Your objective | Your task is to transcribe the lines from the start of the data below through the line containing "PT (408, 549)", inclusive, exactly as they stand and without the pictures.

(Screenshot grounding data)
***
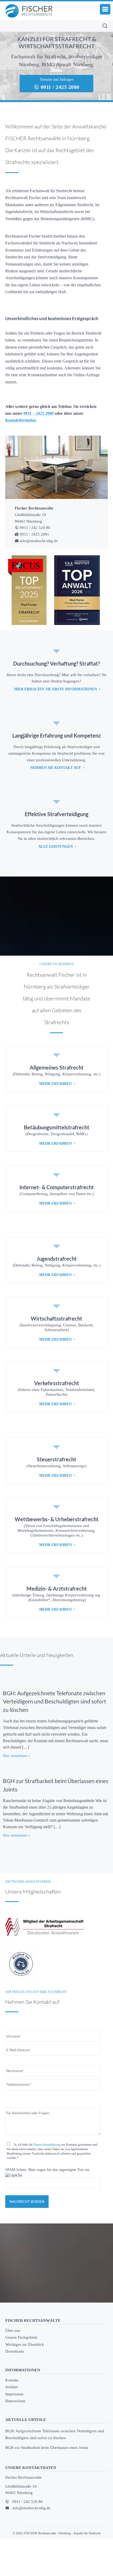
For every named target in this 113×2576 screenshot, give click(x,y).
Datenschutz (16, 2437)
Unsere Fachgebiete (22, 2374)
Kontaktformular (20, 442)
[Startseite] (29, 11)
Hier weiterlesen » (17, 1783)
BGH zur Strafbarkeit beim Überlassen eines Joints (48, 2484)
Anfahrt (11, 2423)
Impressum (15, 2430)
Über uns (13, 2367)
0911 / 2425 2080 (59, 87)
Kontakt (12, 2417)
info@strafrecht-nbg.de (32, 2545)
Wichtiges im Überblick (25, 2380)
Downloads (15, 2387)
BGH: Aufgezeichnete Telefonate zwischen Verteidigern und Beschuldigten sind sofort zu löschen (54, 1729)
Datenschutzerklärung (50, 2180)
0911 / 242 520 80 (29, 2538)
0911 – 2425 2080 (41, 434)
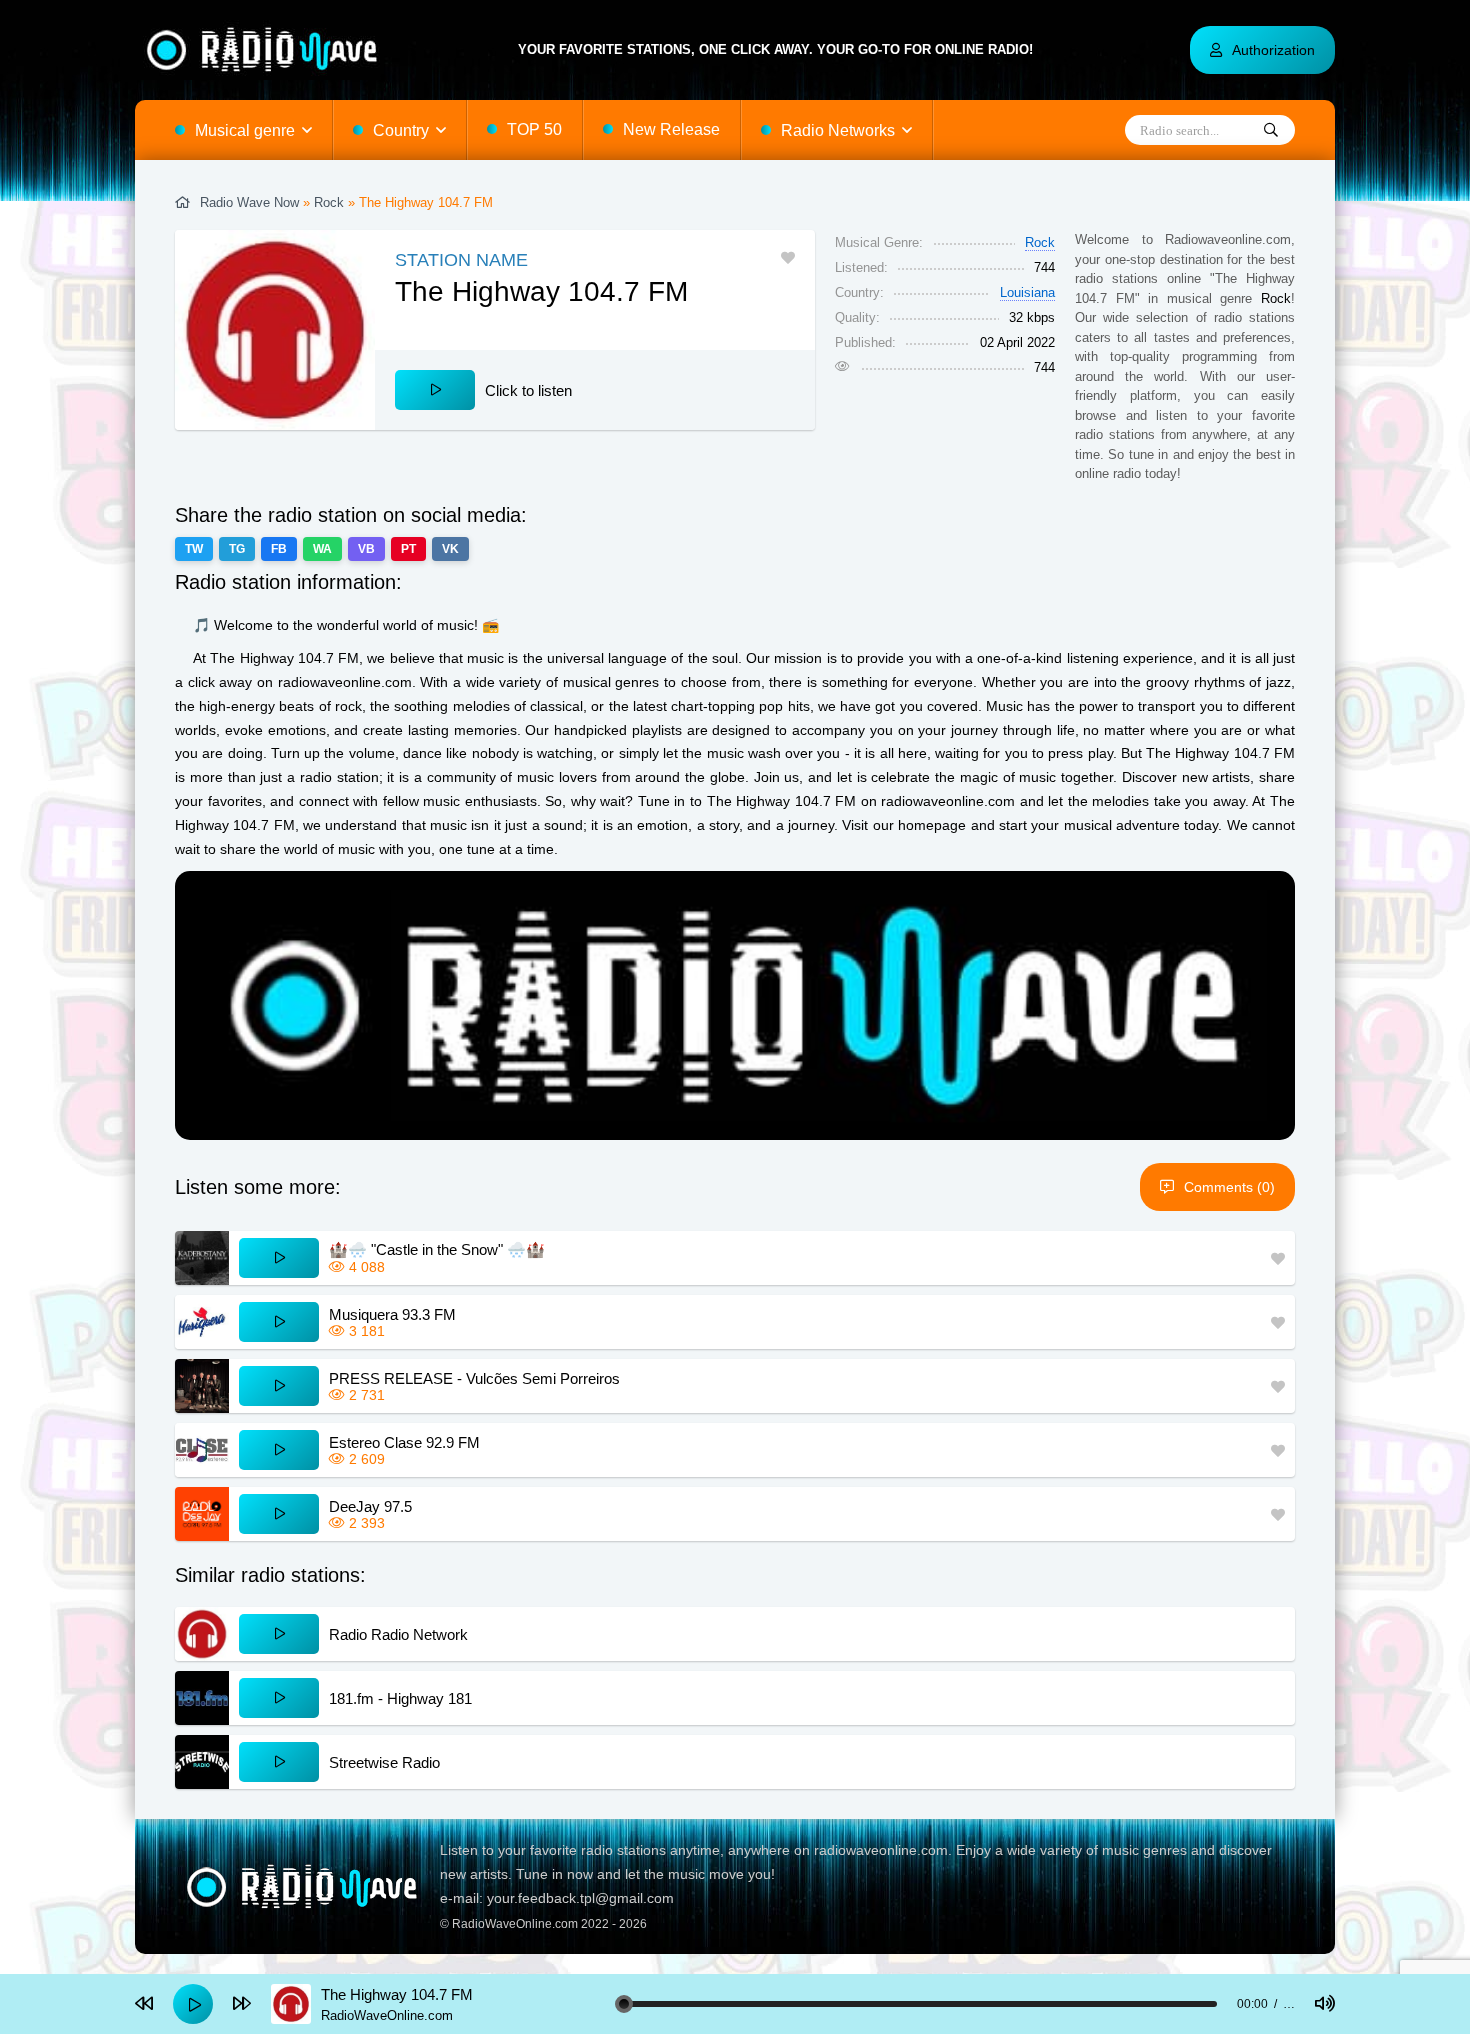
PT (408, 549)
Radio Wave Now (249, 202)
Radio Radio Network (398, 1634)
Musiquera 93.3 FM (392, 1314)
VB (366, 549)
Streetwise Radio (384, 1762)
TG (237, 549)
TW (194, 549)
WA (322, 549)
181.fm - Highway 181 (400, 1698)
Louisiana (1027, 292)
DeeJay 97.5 (370, 1506)
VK (450, 549)
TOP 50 (534, 129)
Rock (329, 202)
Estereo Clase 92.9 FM (404, 1442)
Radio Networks (838, 130)
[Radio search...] (1271, 131)
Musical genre (245, 130)
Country (401, 130)
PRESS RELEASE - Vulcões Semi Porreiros (474, 1378)
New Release (671, 129)
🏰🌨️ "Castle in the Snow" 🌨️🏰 (437, 1249)
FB (279, 549)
***
Solved exercise |
For every named target in this 113×2576 screenshot, give click(x,y).
Datenschutz (16, 2437)
Unsere Fachgebiete (22, 2374)
Kontaktformular (20, 442)
[Startseite] (29, 11)
Hier weiterlesen » (17, 1783)
BGH zur Strafbarkeit beim Überlassen eines Joints (48, 2484)
Anfahrt (11, 2423)
Impressum (15, 2430)
Über uns (13, 2367)
0911 / 2425 2080 (59, 87)
Kontakt (12, 2417)
info@strafrecht-nbg.de (32, 2545)
Wichtiges im Überblick (25, 2380)
Downloads (15, 2387)
BGH: Aufgezeichnete Telefonate zwischen Verteidigern und Beschuldigten sind sofort zu löschen (54, 1729)
Datenschutzerklärung (50, 2180)
0911 / 242 520 80 (29, 2538)
0911 – 2425 2080 (41, 434)
PT (408, 549)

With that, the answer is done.